__Goal of the exercise__:
Each line from the one with "Toggle the Scale Technology milestone circle" through the last line of the records must be output exactly, both ends included.

__Records from a dataset__:
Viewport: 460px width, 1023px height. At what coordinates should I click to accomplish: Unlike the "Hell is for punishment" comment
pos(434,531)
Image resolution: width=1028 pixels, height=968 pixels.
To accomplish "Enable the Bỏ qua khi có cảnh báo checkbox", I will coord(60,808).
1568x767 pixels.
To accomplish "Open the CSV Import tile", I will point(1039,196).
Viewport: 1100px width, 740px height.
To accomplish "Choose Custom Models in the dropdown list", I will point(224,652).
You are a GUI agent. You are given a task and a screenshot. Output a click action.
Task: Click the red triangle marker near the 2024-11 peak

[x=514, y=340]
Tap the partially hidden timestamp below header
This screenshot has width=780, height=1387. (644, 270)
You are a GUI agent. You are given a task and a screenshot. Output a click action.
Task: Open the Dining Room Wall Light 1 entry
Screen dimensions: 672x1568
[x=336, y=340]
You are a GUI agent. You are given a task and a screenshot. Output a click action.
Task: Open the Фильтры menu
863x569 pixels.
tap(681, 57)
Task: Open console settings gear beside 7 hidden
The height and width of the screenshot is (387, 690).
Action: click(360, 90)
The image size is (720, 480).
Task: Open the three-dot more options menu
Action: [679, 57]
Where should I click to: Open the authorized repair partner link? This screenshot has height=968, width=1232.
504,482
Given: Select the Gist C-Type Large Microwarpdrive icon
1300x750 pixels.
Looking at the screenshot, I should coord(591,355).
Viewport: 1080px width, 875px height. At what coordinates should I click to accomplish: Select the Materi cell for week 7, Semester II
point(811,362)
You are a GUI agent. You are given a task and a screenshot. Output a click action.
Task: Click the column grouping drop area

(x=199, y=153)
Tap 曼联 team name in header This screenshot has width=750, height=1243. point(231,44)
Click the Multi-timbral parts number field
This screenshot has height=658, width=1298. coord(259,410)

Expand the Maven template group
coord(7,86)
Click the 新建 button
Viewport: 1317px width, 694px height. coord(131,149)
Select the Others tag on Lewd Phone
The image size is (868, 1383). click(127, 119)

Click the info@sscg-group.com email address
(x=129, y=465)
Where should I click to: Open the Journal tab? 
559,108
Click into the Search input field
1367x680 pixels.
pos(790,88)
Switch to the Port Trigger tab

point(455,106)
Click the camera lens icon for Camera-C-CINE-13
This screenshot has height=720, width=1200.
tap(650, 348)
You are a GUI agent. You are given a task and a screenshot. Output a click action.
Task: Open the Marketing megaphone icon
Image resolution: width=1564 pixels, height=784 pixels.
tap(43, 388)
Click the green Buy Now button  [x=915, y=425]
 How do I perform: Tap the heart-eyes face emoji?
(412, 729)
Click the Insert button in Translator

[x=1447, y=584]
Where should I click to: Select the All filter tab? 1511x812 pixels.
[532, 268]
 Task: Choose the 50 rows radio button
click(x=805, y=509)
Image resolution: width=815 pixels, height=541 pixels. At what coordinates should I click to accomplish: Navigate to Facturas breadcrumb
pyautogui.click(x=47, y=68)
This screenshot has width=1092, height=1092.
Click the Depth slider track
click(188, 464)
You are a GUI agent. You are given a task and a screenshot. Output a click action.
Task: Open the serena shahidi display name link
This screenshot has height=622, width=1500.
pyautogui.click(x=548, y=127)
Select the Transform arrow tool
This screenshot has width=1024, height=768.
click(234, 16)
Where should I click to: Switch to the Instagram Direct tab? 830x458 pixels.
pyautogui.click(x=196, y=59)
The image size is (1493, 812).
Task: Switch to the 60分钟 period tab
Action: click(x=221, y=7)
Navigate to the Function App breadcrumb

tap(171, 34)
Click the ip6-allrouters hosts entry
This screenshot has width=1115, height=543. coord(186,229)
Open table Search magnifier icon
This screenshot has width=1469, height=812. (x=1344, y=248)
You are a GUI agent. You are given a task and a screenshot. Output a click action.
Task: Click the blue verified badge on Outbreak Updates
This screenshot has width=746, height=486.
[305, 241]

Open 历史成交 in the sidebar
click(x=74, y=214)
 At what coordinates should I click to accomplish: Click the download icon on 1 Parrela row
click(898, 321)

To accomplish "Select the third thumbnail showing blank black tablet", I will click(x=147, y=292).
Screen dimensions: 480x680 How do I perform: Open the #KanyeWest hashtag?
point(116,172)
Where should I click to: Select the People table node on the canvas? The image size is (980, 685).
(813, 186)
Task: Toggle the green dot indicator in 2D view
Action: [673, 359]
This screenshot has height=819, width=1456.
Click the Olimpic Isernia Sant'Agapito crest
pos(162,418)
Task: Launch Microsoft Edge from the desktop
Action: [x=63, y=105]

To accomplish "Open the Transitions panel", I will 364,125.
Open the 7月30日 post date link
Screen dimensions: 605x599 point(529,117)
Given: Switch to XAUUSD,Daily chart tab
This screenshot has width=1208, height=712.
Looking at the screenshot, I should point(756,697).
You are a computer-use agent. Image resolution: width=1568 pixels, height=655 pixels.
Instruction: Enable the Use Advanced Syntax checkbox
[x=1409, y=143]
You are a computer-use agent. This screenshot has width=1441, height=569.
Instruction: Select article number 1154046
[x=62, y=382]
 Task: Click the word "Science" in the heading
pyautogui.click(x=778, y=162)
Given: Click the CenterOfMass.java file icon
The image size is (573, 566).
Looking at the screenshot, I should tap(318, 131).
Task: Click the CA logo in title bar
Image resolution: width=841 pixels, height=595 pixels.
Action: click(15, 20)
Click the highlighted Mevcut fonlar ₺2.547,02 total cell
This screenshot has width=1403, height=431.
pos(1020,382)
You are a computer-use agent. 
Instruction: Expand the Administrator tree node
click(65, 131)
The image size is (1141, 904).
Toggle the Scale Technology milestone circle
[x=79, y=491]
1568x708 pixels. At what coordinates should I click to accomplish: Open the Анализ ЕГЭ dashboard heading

__Result of the exercise__:
Toggle the Scale Technology milestone circle
[x=79, y=491]
1568x708 pixels. At what coordinates should I click to accomplish: Open the Анализ ЕГЭ dashboard heading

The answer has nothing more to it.